Originally published on Jan. 3, 2015. Reprinted with permission.


When Robert Keller recognized the patriotic Quilt of Valor was made with his name to honor his service in the Marines during World War II, he smiled warmly.


“Wow,” he softly told Jerene Kindley, who made the quilt as a volunteer with the nonprofit Quilts of Valor Foundation. “God bless you.”


Keller witnessed the moment when the famous photo was taken of the raising of the U.S. flag on top of Mount Suribachi during the Battle of Iwo Jima.


He was honored by Quilts of Valor on Friday during a ceremony at Garden Plaza of Post Falls, Idaho, attended by Keller's family members, staff and residents. [Keller is currently a resident at Life Care Center of Post Falls.]


“This is yours, made especially for you,” a teary-eyed Kindley told Keller with a hug while presenting the veteran with the quilt. “Thank you for your service.”


The Post Falls woman said she was provided Keller’s name and service information through Quilts of Valor. She spent about a month making the quilt, one of 40 to 50 she has presented to area vets.


“They put their life on the line for our country,” she said. “I think they need a little recognition. When I see there’s a World War II veteran (on the nomination list), they go straight to the top of the list.”
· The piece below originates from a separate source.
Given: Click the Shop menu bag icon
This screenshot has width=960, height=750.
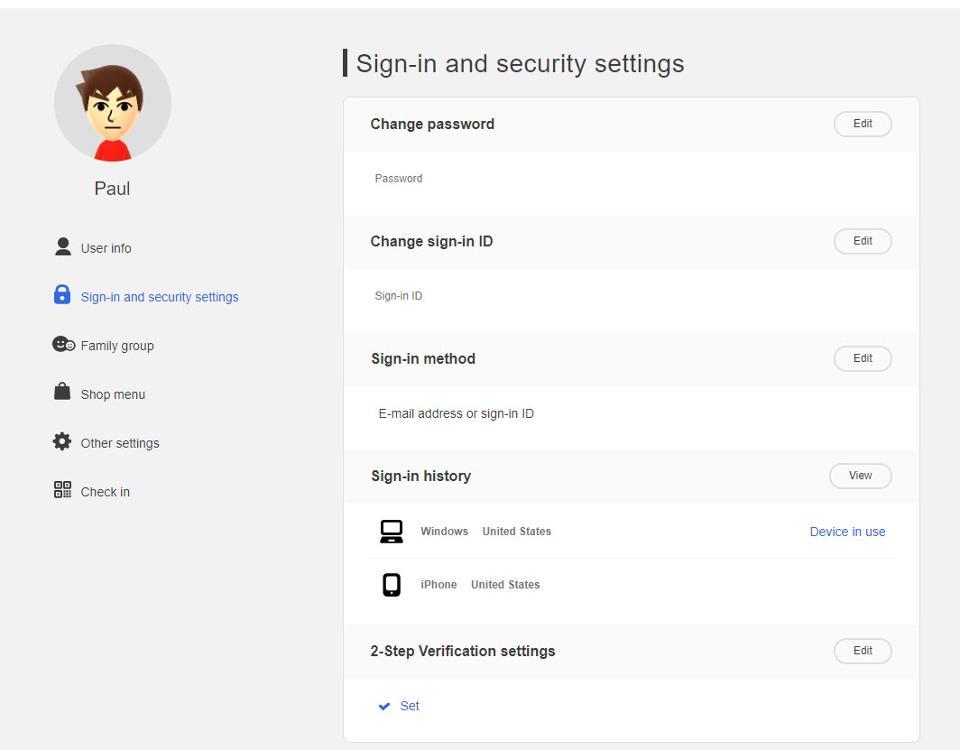Looking at the screenshot, I should click(x=62, y=392).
After graduating from high school, Keller went to sign up for the Navy, but a Marine recruiter grabbed him before he could, said Mark Keller, one of Robert's sons.


On Iwo Jima, Keller served in a machine gun squadron in the Fourth Marine Division.
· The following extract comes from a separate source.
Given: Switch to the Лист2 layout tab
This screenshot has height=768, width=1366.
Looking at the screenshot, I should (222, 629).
“Out of 13, he was the only one who survived,” Mark said. “He always felt guilty that he was the only survivor.”


Robert was part of a second wave of U.S. forces to engage in the 35-day battle.


He was near photographer Joe Rosenthal when the iconic photo was taken of five U.S. Marines and one U.S. Navy battlefield hospital corpsman raising the flag on the fifth day. The ceremonial second flag raising for the photo instantly became a symbol of the battle, the war in the Pacific and of the Marine Corps.
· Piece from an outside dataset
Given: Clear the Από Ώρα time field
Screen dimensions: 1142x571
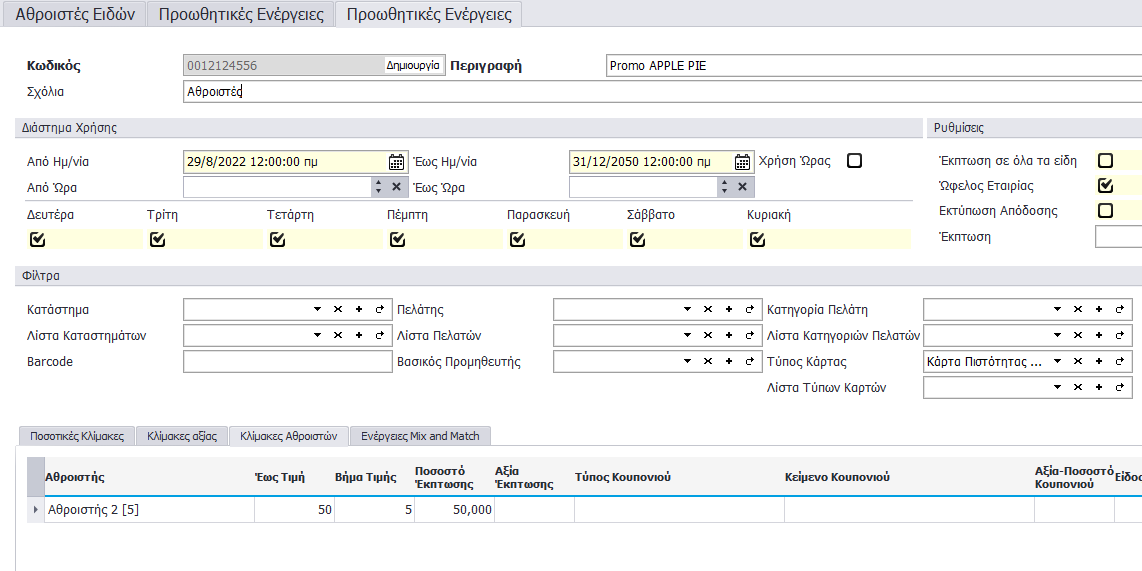Looking at the screenshot, I should click(396, 187).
Mark said his father also found key Japanese maps blowing around the island.


“(The Japanese) were dug in and heavily fortified,” Mark said. “Dad turned the maps over to the command center and probably saved a lot of lives.”


After serving in the Marines, Robert, 88, lived in Coeur d’Alene and Spokane Valley. He met his wife, Florence, at the Farragut Naval Training Station during a dance.


His career was selling and servicing heavy equipment. He retired from Western States.


Kindley said she’s honored to make quilts for veterans such as Robert. She hopes the quilts will provide warmth and healing for veterans touched by war.


“I do it because there’s a need for it,” she said. “We need to recognize our veterans.”